Are we on the cusp of a bubble-induced freefall? Or are more gains still to come?
Top investor James Foord appreciates the concerns regarding a bubble, and will be watching Palantir closely for harbingers of what’s to come.
“The way I see it, Palantir is the canary in the coal mine for AI, and as long as its growth keeps accelerating, there’s upside left for AI stocks,” explains the 5-star investor, who is among the top 2% of stock pros covered by TipRanks.
Palantir’s growth speaks for itself, points out Foord, who cites the company’s growing U.S. commercial revenues of 121% and a Rule of 40 score of 114% that is “literally in a league of its own.”
The investor notes that Palantir’s unique technologies have demonstrated enormous value for customers, allowing stunning increases in workloads and efficiencies. In one instance, Foord details how two human employees using Palantir’s software were able to migrate a customer off a legacy data warehouse in a matter of days, something that would have previously taken up to two years to accomplish.

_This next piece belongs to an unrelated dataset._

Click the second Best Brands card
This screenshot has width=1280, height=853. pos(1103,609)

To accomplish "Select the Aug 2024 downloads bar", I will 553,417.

“Palantir’s latest results validate the AI narrative, and this is why I continue to be bullish on the AI sector and AI companies,” adds Foord.
The investor isn’t blind to the risks, especially those related to the company’s high valuation multiple. That being said, as long as adoption rates continue to reflect growth, Foord isn’t too worried.
“All in all, Palantir remains a strong company with a rich, but justifiable valuation,” sums up Foord. “The current dip is buyable.”
Foord is electing to upgrade PLTR to a Strong Buy. (To watch Foord’s track record, click here)
Wall Street is a bit more cautious, however. With 11 Holds – accompanied by 3 Buys and 2 Sells – PLTR carries a consensus Hold (i.e., Neutral) track record. Its 12-month average price target of $187.87 implies an upside of ~12%. (See PLTR stock forecast)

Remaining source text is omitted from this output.